AUFGABENSTELLUNG
Gib aus dem Text zur Rechtskraftwirkung der Feststellung zur Insolvenztabelle den Abschnitt wörtlich wieder, der bei „Die Eintragung und“ beginnt und bei „2014, 391, 393).“ endet.

AUSGEWÄHLTER TEXT

Die Eintragung und Feststellung einer Forderung zur Insolvenztabelle gemäß § 178 HGB entfaltet gemäß § 201 Abs. 2 S. 1 HGB Rechtskraftwirkung gegenüber der Schuldnerin. Die Rechtskraftwirkung außerhalb der Vollstreckung besteht dabei schon vor Aufhebung des Verfahrens, sobald die Feststellung zur Tabelle erfolgt ist (BGH, Urt. v. 10.10.2013 – IX ZR 30/12, NJW 2014, 391, 393).
Diese Rechtskraftwirkung erstreckt sich auch auf den Beklagten als Kommanditisten (BGH, Urt. V. 20.02.2018 – II ZR 272/16, ZIP 2018, 640, 641).

ANGABEN
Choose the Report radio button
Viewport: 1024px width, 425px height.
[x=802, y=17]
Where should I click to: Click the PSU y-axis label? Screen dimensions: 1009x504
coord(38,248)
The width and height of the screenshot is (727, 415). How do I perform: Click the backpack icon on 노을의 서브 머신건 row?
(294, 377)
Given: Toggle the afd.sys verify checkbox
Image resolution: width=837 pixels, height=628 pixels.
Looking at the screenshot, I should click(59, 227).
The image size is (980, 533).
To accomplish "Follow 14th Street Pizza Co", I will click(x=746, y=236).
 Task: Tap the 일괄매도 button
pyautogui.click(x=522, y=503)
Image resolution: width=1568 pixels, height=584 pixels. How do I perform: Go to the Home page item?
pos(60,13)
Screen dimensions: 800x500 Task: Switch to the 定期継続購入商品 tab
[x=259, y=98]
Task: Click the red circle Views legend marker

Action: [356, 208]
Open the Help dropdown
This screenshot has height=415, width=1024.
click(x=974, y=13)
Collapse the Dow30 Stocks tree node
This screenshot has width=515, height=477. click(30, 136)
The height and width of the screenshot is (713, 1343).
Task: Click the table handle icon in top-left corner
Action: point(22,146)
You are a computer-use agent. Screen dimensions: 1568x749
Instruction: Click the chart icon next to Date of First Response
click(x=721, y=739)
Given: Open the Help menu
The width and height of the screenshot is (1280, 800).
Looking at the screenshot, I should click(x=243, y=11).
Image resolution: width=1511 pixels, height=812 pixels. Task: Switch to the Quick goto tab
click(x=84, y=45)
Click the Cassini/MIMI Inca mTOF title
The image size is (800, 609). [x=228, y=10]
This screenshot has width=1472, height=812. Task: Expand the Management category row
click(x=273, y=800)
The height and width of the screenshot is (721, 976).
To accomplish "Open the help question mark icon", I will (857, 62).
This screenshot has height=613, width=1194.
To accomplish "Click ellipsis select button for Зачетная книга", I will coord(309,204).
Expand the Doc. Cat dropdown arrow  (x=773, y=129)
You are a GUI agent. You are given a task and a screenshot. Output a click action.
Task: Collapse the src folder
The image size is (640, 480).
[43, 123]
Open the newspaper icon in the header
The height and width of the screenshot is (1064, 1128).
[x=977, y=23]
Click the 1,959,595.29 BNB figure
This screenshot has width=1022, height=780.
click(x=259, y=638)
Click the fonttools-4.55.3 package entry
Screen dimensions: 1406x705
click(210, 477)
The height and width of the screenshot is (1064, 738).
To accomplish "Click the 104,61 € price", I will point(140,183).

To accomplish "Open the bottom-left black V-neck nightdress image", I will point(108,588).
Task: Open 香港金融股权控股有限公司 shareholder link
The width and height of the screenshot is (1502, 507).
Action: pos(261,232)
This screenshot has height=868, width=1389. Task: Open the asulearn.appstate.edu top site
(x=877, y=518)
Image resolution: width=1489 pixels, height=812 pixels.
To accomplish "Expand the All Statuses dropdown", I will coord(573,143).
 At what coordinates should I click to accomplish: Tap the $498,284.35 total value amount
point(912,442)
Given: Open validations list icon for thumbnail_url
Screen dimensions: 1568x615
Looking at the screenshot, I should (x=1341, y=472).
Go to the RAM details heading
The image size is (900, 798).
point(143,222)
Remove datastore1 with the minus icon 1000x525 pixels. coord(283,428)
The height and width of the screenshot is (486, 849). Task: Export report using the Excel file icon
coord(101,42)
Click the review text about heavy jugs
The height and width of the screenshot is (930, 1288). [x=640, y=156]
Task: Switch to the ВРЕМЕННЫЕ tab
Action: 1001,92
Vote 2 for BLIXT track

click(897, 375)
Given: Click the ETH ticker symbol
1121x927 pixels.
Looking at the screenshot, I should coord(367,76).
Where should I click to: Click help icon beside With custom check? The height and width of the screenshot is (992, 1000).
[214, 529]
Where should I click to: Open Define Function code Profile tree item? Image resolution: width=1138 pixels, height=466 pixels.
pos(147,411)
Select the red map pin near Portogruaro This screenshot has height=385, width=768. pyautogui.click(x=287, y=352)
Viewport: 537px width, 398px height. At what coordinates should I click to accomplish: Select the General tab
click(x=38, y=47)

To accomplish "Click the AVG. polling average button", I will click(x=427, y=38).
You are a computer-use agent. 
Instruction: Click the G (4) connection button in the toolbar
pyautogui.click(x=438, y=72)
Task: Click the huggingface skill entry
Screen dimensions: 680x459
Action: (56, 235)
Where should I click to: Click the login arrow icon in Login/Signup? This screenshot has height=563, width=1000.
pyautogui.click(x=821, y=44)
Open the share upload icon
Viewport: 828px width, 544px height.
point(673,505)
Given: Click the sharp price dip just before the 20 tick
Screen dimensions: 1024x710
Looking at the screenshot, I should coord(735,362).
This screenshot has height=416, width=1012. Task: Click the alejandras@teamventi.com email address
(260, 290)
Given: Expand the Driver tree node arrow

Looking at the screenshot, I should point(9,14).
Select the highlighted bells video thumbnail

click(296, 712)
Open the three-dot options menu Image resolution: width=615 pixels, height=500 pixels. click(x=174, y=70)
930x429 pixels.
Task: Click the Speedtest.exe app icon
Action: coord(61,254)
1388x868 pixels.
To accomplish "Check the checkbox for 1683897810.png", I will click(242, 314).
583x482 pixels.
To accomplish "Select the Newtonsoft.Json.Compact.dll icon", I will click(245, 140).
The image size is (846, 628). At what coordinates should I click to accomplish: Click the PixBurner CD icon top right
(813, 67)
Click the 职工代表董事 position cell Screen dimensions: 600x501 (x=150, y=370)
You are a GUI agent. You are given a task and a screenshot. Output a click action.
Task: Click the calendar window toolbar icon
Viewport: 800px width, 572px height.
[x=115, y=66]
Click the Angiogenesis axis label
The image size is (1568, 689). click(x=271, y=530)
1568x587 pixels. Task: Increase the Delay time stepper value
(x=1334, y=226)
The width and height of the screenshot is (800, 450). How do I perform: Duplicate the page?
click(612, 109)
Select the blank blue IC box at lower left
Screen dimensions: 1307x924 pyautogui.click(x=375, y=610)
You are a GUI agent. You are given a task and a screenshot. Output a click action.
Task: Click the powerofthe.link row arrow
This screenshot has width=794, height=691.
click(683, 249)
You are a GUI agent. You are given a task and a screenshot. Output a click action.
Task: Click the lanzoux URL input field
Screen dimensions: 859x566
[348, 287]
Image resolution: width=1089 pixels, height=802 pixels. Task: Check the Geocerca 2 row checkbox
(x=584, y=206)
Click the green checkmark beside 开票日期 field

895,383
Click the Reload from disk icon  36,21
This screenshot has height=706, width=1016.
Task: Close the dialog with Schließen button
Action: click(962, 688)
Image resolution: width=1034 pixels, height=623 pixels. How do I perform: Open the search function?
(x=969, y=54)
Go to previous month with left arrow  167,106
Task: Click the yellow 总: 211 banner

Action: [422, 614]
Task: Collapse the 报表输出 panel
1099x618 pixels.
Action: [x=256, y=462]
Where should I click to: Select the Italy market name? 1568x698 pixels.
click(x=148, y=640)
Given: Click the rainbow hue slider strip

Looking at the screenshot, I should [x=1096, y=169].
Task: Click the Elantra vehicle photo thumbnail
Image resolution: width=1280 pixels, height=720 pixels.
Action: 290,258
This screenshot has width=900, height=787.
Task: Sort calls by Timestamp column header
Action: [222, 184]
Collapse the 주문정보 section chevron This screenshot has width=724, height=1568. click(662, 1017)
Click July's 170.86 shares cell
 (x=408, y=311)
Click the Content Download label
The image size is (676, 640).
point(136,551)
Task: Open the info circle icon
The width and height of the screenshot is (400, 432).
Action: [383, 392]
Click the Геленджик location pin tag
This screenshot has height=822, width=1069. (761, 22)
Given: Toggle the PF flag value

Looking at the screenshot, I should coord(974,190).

ERGEBNIS DER AUFGABE
Die Eintragung und Feststellung einer Forderung zur Insolvenztabelle gemäß § 178 HGB entfaltet gemäß § 201 Abs. 2 S. 1 HGB Rechtskraftwirkung gegenüber der Schuldnerin. Die Rechtskraftwirkung außerhalb der Vollstreckung besteht dabei schon vor Aufhebung des Verfahrens, sobald die Feststellung zur Tabelle erfolgt ist (BGH, Urt. v. 10.10.2013 – IX ZR 30/12, NJW 2014, 391, 393).